### Supplied data
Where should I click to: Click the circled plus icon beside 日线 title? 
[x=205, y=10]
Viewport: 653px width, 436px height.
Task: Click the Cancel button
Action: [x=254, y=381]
######
*What the task requires:* For this exercise, restate each of the entries without any deviation.

*Exercise result:*
Where should I click to: Click the circled plus icon beside 日线 title? 
[x=205, y=10]
Viewport: 653px width, 436px height.
Task: Click the Cancel button
Action: [x=254, y=381]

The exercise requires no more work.